Written with the prompts: head bowed in silence, is that all there is?, hear that?, a couple walking into the fog, yangy tangy, one good reason, tired of using words
“Hear that?” he asked as we pulled up to the sidewalk to exit the high rise parking garage.
“What?” I asked, feeling distracted as I inched the car forward to get a better view of oncoming traffic.
“Hear it?” he repeated.
“Sure,” I mumbled as I pulled hastily into the right lane. He tapped my hand on the gear shift. “They only make that sound when they’re nesting.”
I took my eyes off the road to gape at him, his head bowed in silence, his eyes closed as if in meditation. God, I prayed silently, as I returned my attention to driving. God! Give me one good reason why I shouldn’t smack him right here and now. I took a deep breath. I’d finally gotten ready to make him leave—I’d actually planned to tell him tonight—and then he went and started talking about birds in their nests. He knew I was a sucker for that. I cleared my throat. “Who’s nesting?”

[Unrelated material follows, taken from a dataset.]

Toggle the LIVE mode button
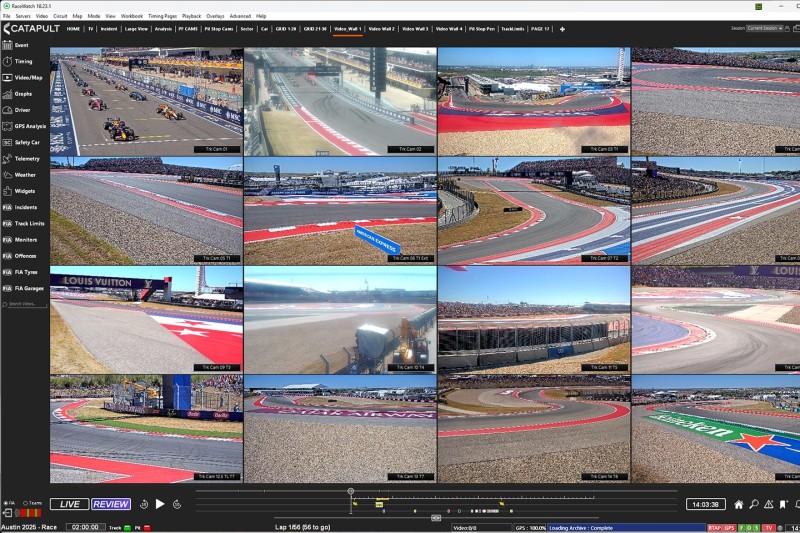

“Scrub jays. You know those yangy tangy squawky birds. With the blue backs and gray fronts.”
“I know ‘em,” I said. I didn’t tell him that I couldn’t hear ‘em. How could anybody hear anything in this traffic? It was nearly five o’clock. I should never have let him talk me into coming downtown on my day off, knowing the movie would get out at this hour.
He was rolling the window down in the brisk weather, but I was too tired to say it made me cold. I was tired of words. I wanted to communicate the way he and the scrub jay did. I wanted to make a gentle noise that only he could discern. I wanted to throw out my phone and resign from Facebook and Instagram and flirt with no one but the river. I wanted to collect green oak leaves and acorns and crow feathers and bits of shiny paper.
“Where are you?” he asked me, and I noted then that I had missed the turn toward home. “Are you going to the grocery store?”
“Sushi or szechuan?” I asked him, not because those were the foods I was craving, but because the words suggested a quietness, an onomatopoetic pair strolling into the fog.
He shrugged. “I’ll cook whatever you like,” he promised. “But let’s go home.”